The idea is to traverse each string from left to right and check for the current character; if the current character is a "#" and the stack is not empty, pop an element; otherwise, push the current character into the stack.
Once two stacks are available for each string, check if these two stacks have the same characters and return true or false accordingly.

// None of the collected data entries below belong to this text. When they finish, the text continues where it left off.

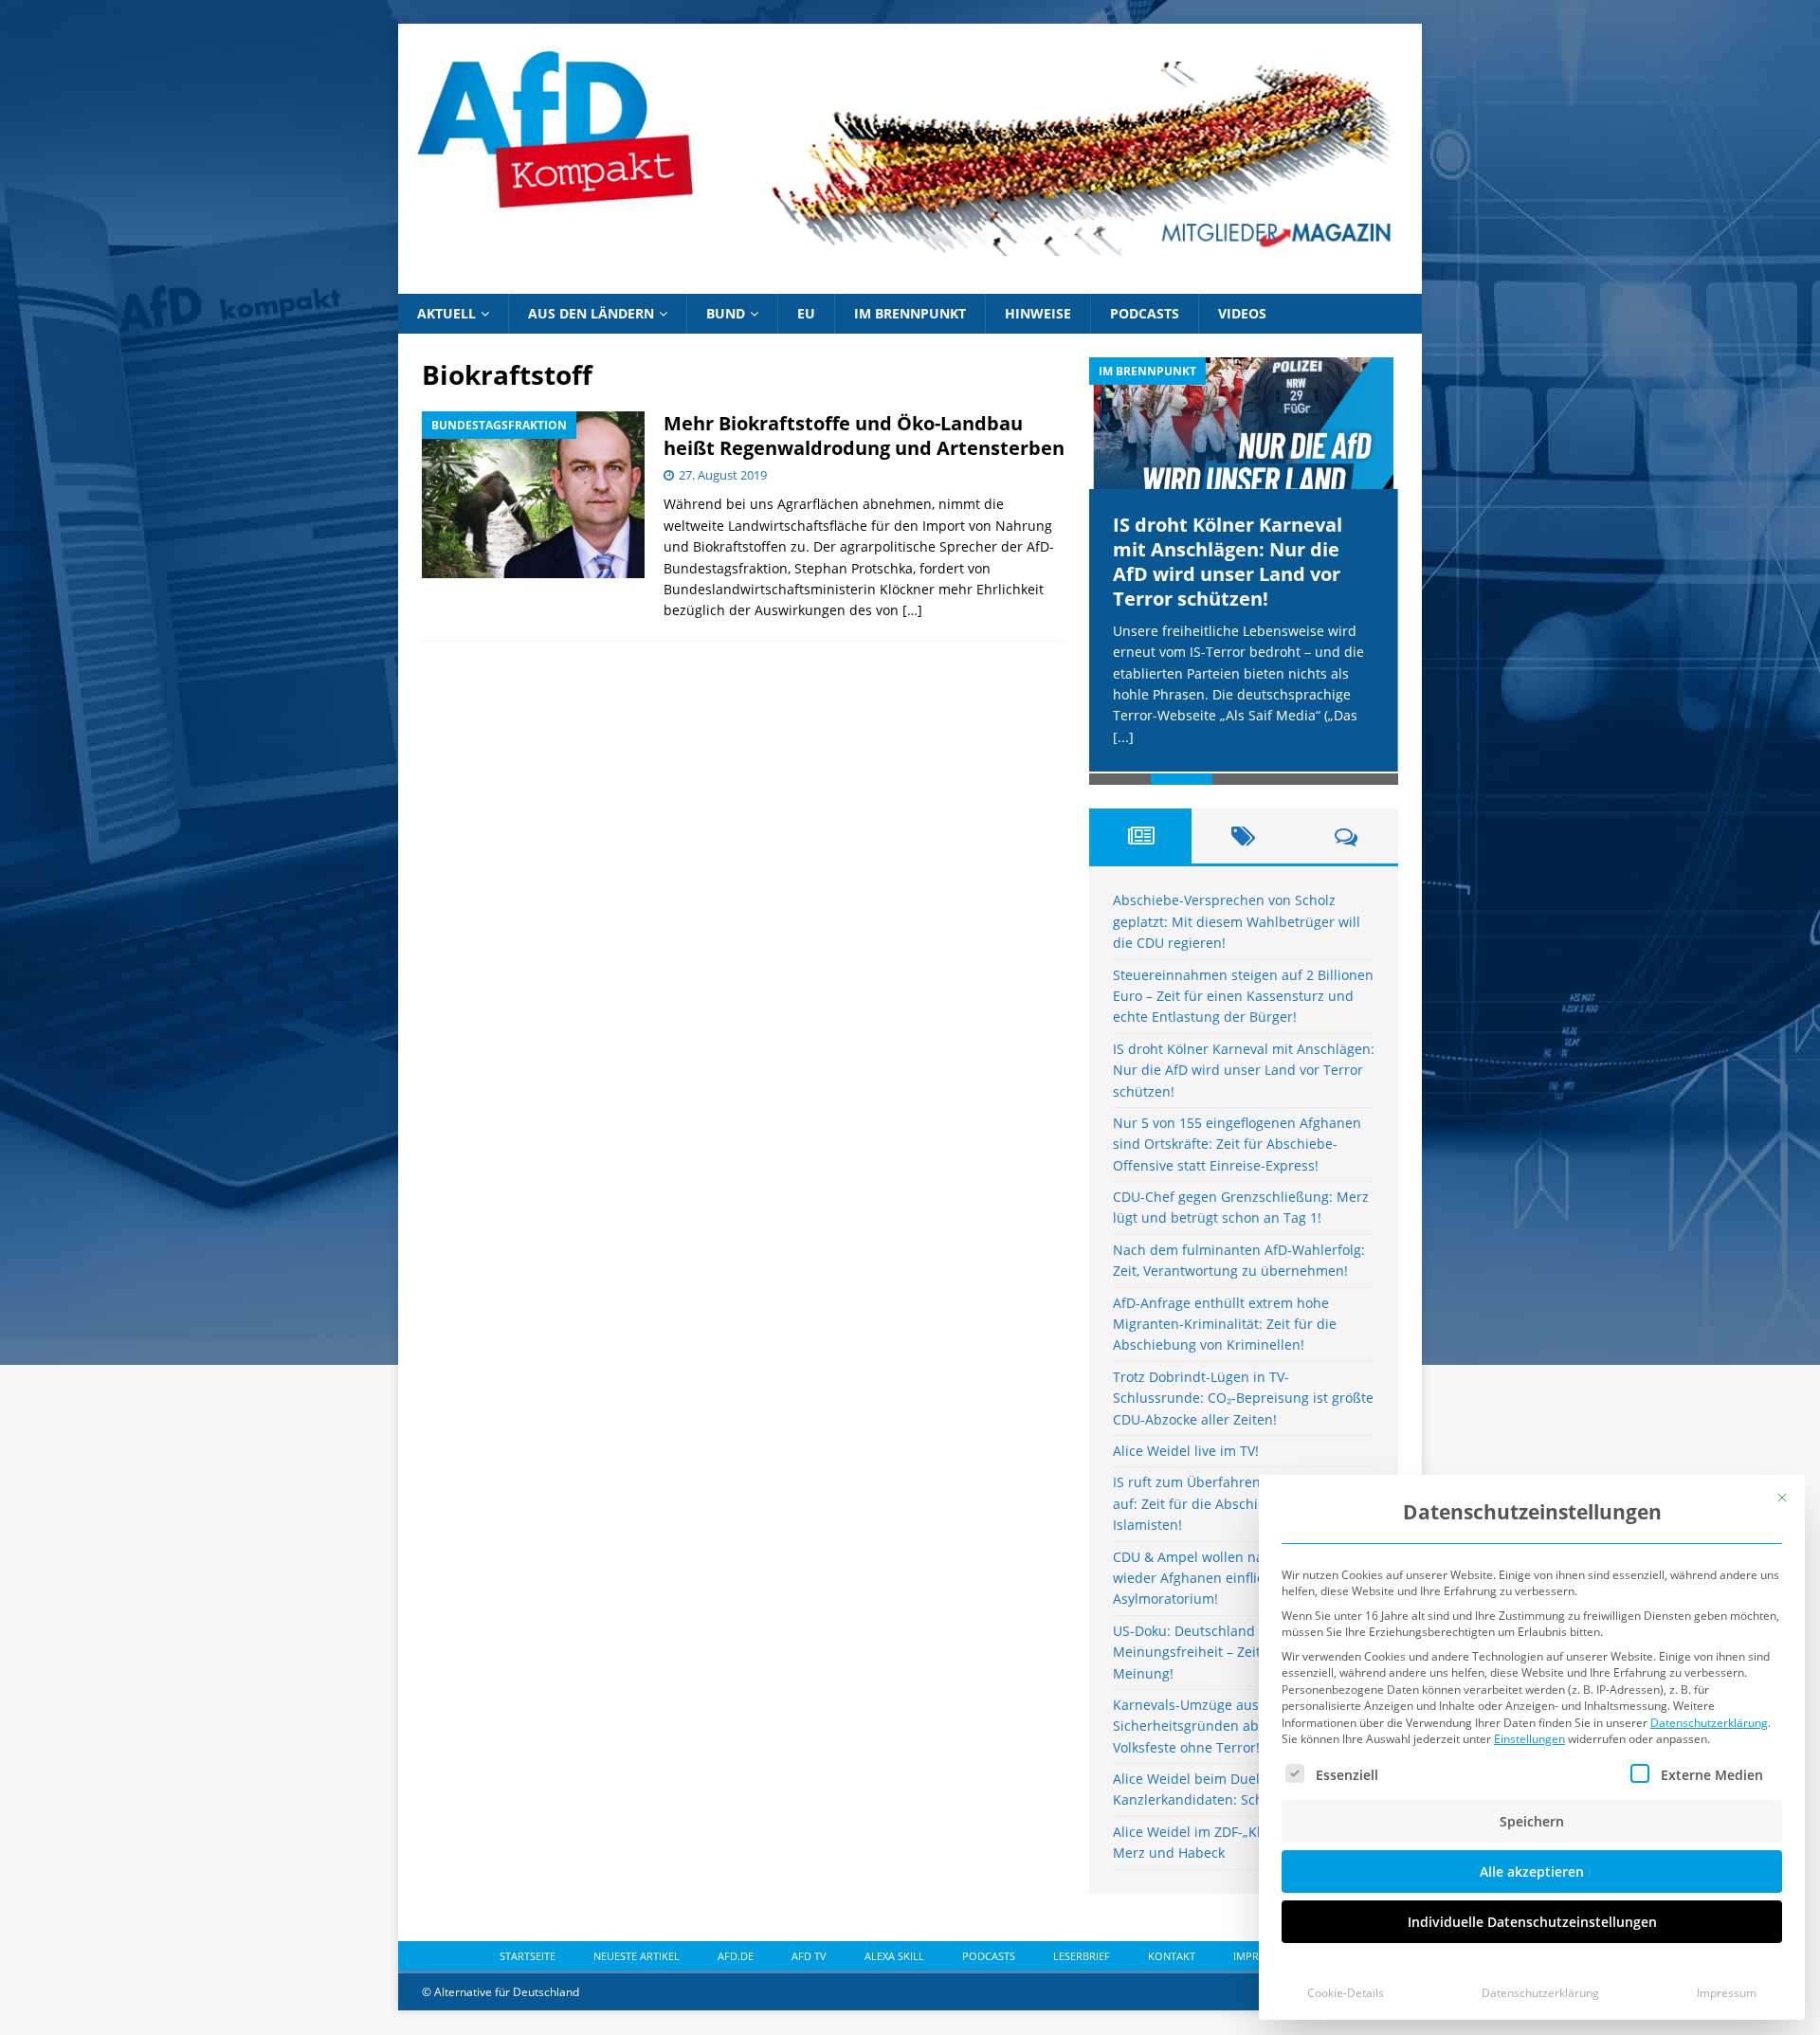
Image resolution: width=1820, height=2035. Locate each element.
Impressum (1726, 1993)
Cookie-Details (1345, 1993)
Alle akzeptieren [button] (1532, 1871)
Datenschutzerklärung (1709, 1723)
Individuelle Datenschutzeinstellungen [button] (1532, 1922)
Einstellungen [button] (1529, 1739)
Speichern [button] (1532, 1821)
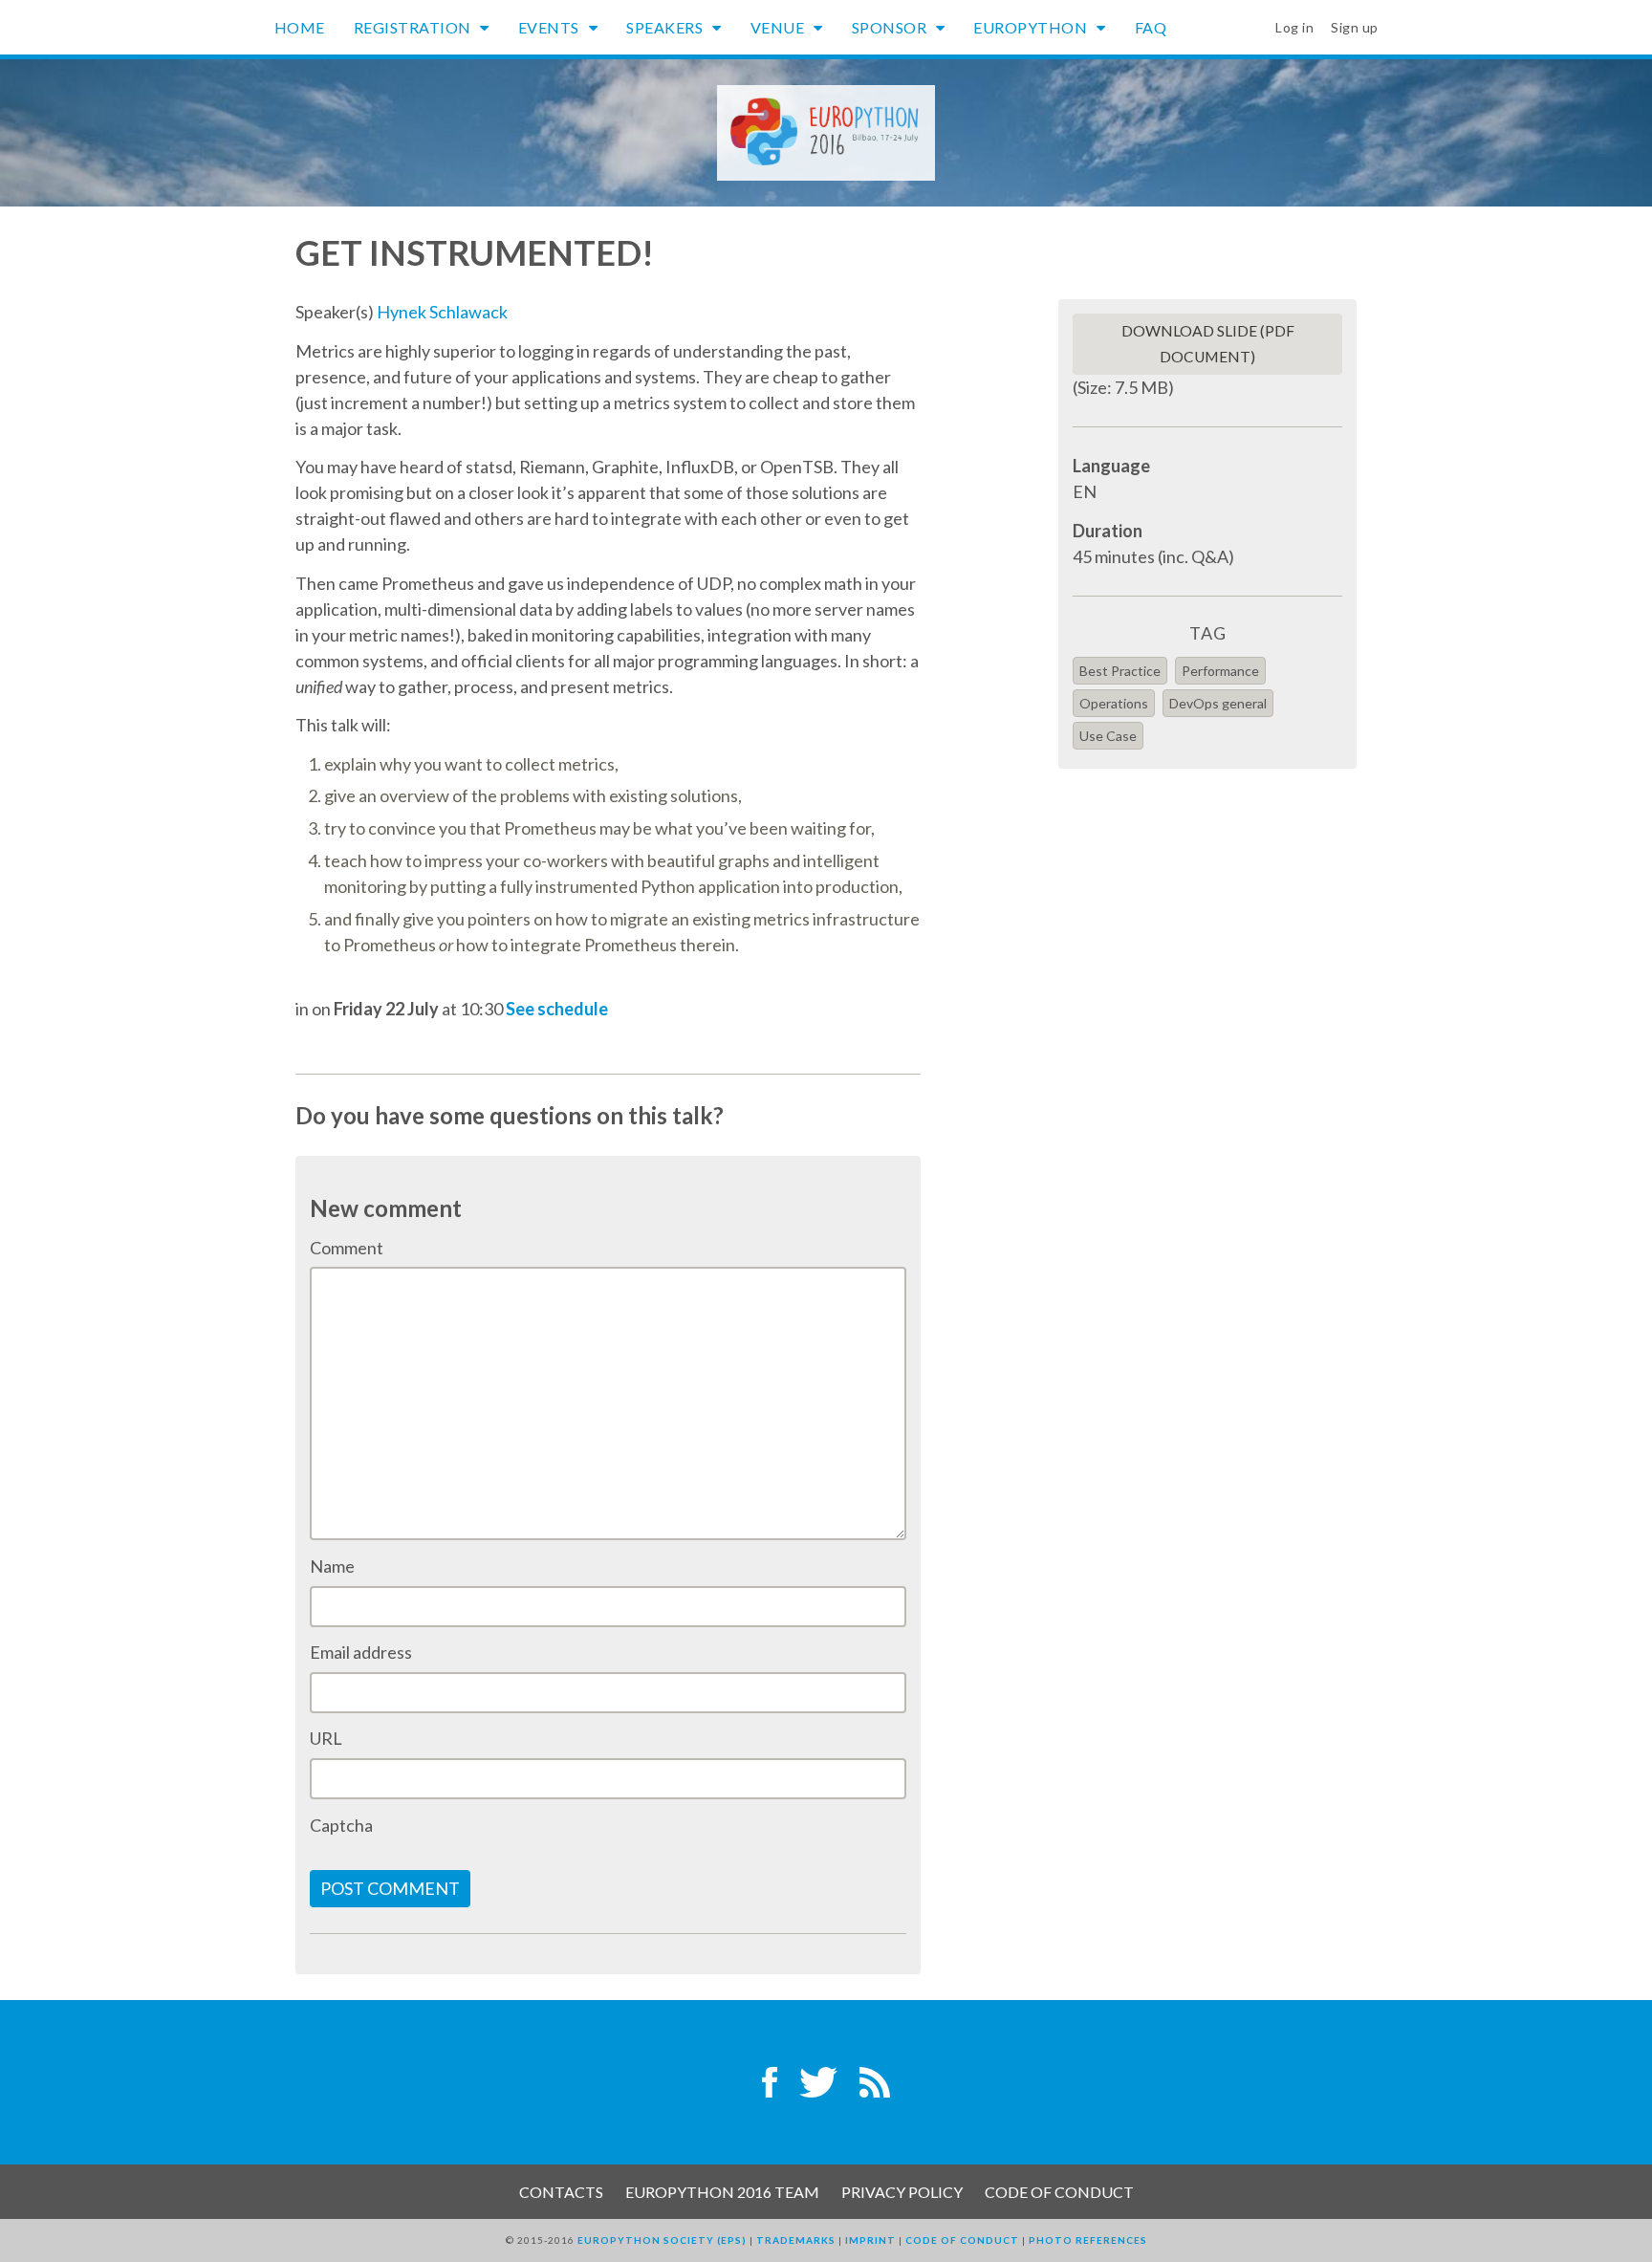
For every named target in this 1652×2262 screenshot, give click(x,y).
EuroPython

| package com.cb.string; | |
| import java.util.Stack; | |
| /* | |
| * Time complexity: O(n+m) | |
| * Space complexity: O(n+m) | |
| * */ | |
| public class S17_BackspaceStringCompare_usingStack_n_and_n { | |
| private static Stack<Character> finalCharStack(String s) { | |
| Stack<Character> stack = new Stack<>(); | |
| for (int i = 0; i < s.length(); i++) { | |
| char c = s.charAt(i); | |
| if (c != '#') { | |
| stack.push(c); | |
| } else if (!stack.isEmpty()) { | |
| stack.pop(); | |
| } | |
| } | |
| return stack; | |
| } | |
| private static boolean backspaceCompare(String s, String t) { | |
| Stack<Character> st = finalCharStack(s); | |
| Stack<Character> tt = finalCharStack(t); | |
| if (st.size() != tt.size()) | |
| return false; | |
| while (!st.isEmpty()) { | |
| if (st.pop() != tt.pop()) | |
| return false; | |
| } | |
| return true; | |
| } | |
| public static void main(String[] args) { | |
| String s = "bxj##tw"; | |
| String t = "bxj###tw"; | |
| System.out.println(backspaceCompare(s, t));// false | |
| } | |
| } |
Complexity
The time complexity of this solution is O(n+m) and space complexity is O(n+m).